Selective reduction of GluR2 protein in adult hippocampal CA3 neurons following status epilepticus but prior to cell loss

Abstract

Kainic acid (KA) induces status epilepticus and delayed neurodegeneration of CA3 hippocampal neurons. Downregulation of glutamate receptor 2 (GluR2) subunit mRNA [the α-amino-3-hydroxy-5-methyl-4-isoxazole-propionic acid (AMPA) subunit that limits Ca²⁺ permeability] is thought to a play role in this neurodegeneration, possibly by increased formation of Ca²⁺ permeable AMPA receptors. The present study examined early hippocampal decreases in GluR2 mRNA and protein following kainate-induced status epilepticus and correlated expression changes with the appearance of dead or dying cells by several histological procedures. At 12 h, in situ hybridization followed by emulsion dipping showed nonuniform decreases in GluR2 mRNA hybridization grains overlying morphologically healthy-appearing CA3 neurons. GluR1 and N-methyl-D-aspartate receptor mRNAs were unchanged. At 12–16 h, when little argyrophilia or cells with some features of apoptosis were detected by silver impregnation or electron microscopy, single immunohistochemistry with GluR2 and GluR2/3 subunit-specific antibodies demonstrated a pattern of decreased GluR2 receptor protein within CA3 neurons that appeared to predict a pattern of damage, similar to the mRNA observations.

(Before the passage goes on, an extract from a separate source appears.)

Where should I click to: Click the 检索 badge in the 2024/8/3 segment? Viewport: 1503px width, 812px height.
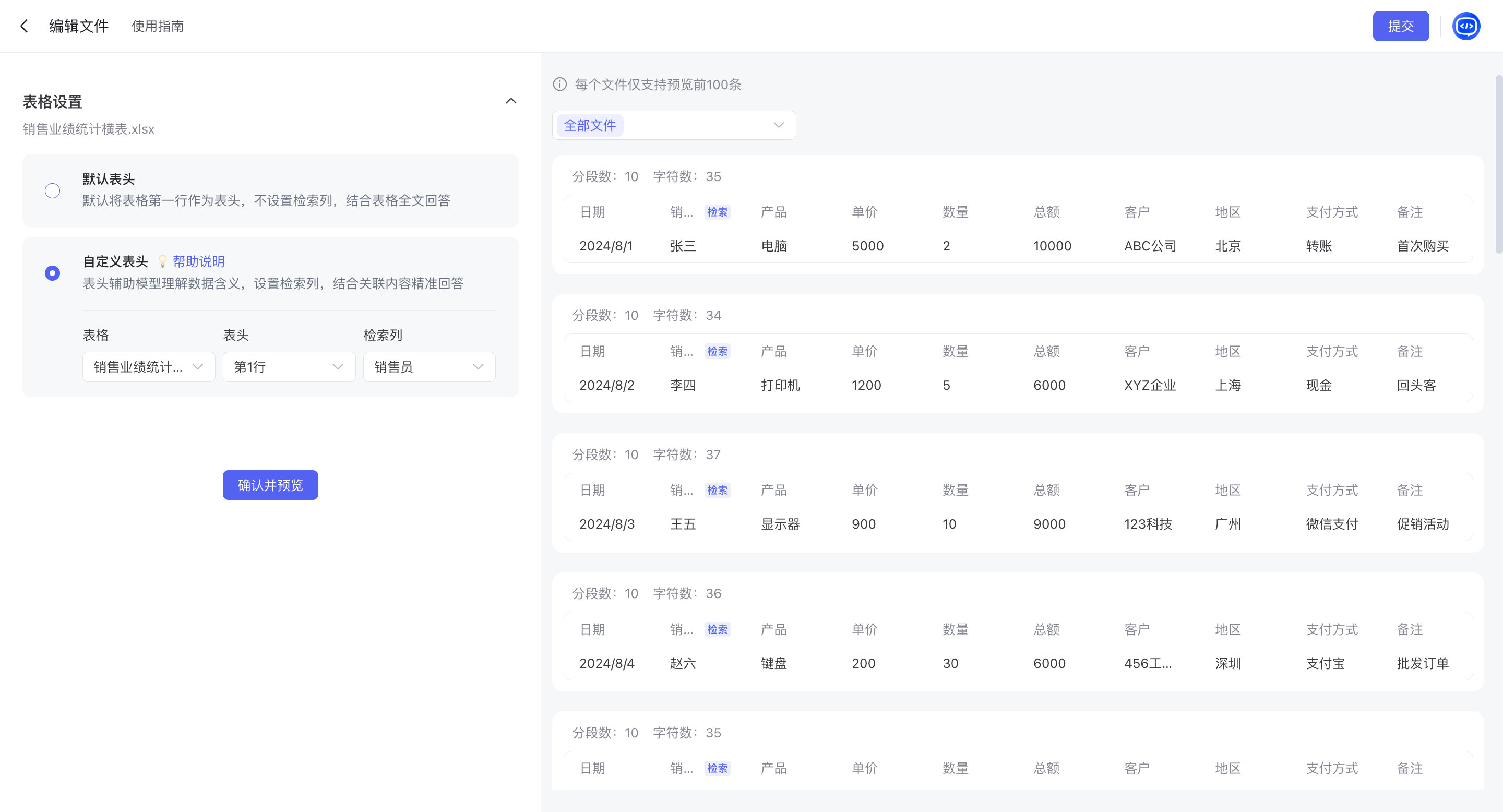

Double immunolabeling showed that GluR2 immunofluorescence was depleted and that GluR1 immunofluorescence was sustained in clusters of the same CA3 neurons. Quantitation of Western blots showed increased GluR1:GluR2 ratios in CA3 but not in CA1 or dentate gyrus subfields. Findings indicate that the GluR1:GluR2 protein ratio is increased in a population of CA3 neurons prior to significant cell loss. Data are consistent with the “GluR2 hypothesis” that reduced expression of GluR2 subunits will increase formation of AMPA receptors permeable to Ca²⁺ and predict vulnerability to a particular subset of pyramidal neurons following status epilepticus. Hippocampus 1998;8:511–525.